:: Passage for review ::
SBKJ specifies heat-recovery on make-up air where extract chemistry permits — plate heat exchanger on cut-and-trim line extracts, rotary on office and warehouse. Heat recovery is critical on the heat-set tunnel oven exhaust where the regenerative thermal oxidiser recovers 90 to 95 per cent of the combustion energy back into the oven combustion air, dropping the oven gas demand by 80 to 90 per cent versus a non-recovery RTO. Heat recovery not viable on laminator or spray foam booth exhaust (chemistry would cross-contaminate). Air balance net negative (extract 5 to 10 per cent over supply) for contaminant containment.

The energy efficiency target per NCC Section J and the Green Building Council Green Star rating drives the make-up air heat-recovery specification, the variable-frequency drive on every main exhaust fan and the dust collector pulse-jet compressed air optimisation. EnerScore and NABERS rating schemes reference the operational energy intensity per tonne of product — typical Australian glasswool plant 250 to 400 kWh per tonne, rockwool plant 400 to 600 kWh per tonne, EPS plant 100 to 200 kWh per tonne, PIR sandwich panel plant 150 to 300 kWh per tonne, polyester acoustic 100 to 200 kWh per tonne.

15. Cyclone, baghouse and cartridge collector selection

Dust collector selection is driven by dust load characteristics — particle size distribution, fines fraction, dust loading at inlet, abatement target. For EPS regrind, PIR/PUR edge profile and sandwich panel cut-to-length circuits with high coarse-particle loading, SBKJ specifies primary cyclone (1.6 millimetre galvanised G90 with abrasion-resistant inlet elbows) feeding a secondary cartridge or baghouse collector for fines. For glasswool and rockwool cut-and-trim circuits with dominantly fine fibre and binder dust, SBKJ specifies cartridge collector with cleanable pleated cartridges (filter area 40 to 100 square metres per cartridge, total 300 to 1,000 square metres per collector). For polyester needle-punch trim circuits, SBKJ specifies baghouse with shaker or pulse-jet cleaning at 0.8 to 1.2 cubic metres per minute per square metre filter area. Heat-set tunnel oven exhaust feeds direct to the regenerative thermal oxidiser without intermediate dust collection (the RTO ceramic media handles the fibre carry-over).
:::
:: Recorded data ::
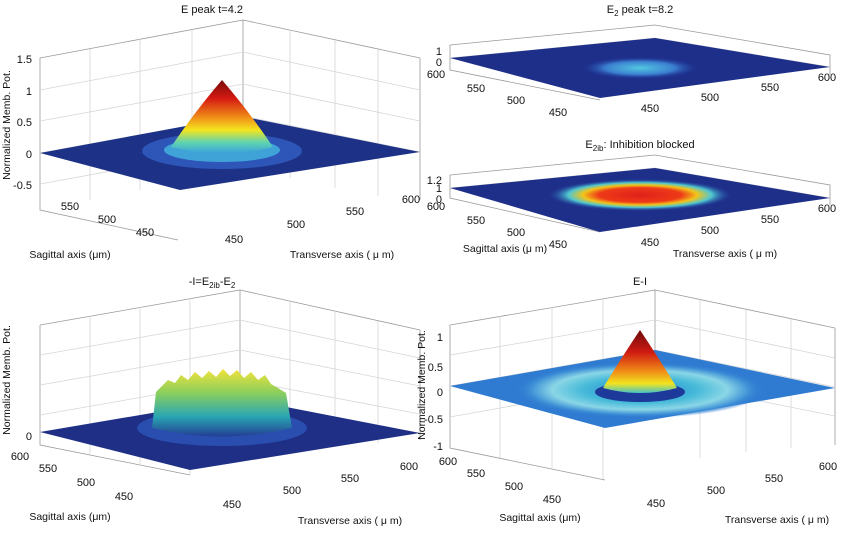 The width and height of the screenshot is (849, 535). I want to click on z-tick: 1.2, so click(434, 181).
:::
> **Work order 1**:
Answer these questions from the plant ventilation passage:
(a) What share of the combustion energy does the regenerative thermal oxidiser recover into the oven combustion air?
(b) What is the typical energy intensity of an Australian rockwool plant?
(c) What type of collector does SBKJ specify for glasswool and rockwool cut-and-trim circuits?
> **Work order 2**: Please carry the plant ventilation passage forward from its final sentence.

> **Task result 1**:
(a) 90 to 95 percent.
(b) 400 to 600 kWh per tonne.
(c) A cartridge collector with cleanable pleated cartridges.

> **Task result 2**:
Every collector handling combustible EPS, PIR/PUR, polyester, wood wool or binder-contaminated mineral fibre is fitted with NFPA 68 deflagration venting; where venting to a safe area is not feasible, NFPA 69 chemical suppression is fitted. SBKJ supplies the duct interface to the collector inlet flange and the discharge ductwork from collector outlet to make-up air return or atmospheric discharge stack. HEPA H13 secondary filtration on the dust collector discharge in any production volume where AMMF biosolubility does not apply (legacy refractory ceramic fibre, special-application high-temperature fibre).

16. Australian sector cases — glasswool, rockwool, PIR sandwich panel, EPS, polyester

The Australian insulation and sandwich panel manufacturing sector divides into eight operator types, each with a slightly different HVAC emphasis.

  • Integrated glasswool manufacturer (CSR Bradford Insulation at Sydney, Brisbane and Melbourne; Knauf Insulation Australia; Owens Corning Australia at Adelaide and Melbourne; Fletcher Insulation at Sydney and Melbourne) — end-to-end production from raw batch inlet to finished product despatch. Full HVAC scope spanning 316L on glass melting furnace primary stack and binder spray chamber, 304L on heat-set tunnel oven and spinner enclosure, galvanised G90 on cut and trim. SBKJ deploys variable-frequency drive on every main exhaust fan with speed modulated against measured static pressure at the dust collector inlet to accommodate production-rate variability. ECOSE bio-based binder transition on Knauf Earthwool drives lower-formaldehyde duct chemistry; CSR Gold and Optimo low-formaldehyde transition same.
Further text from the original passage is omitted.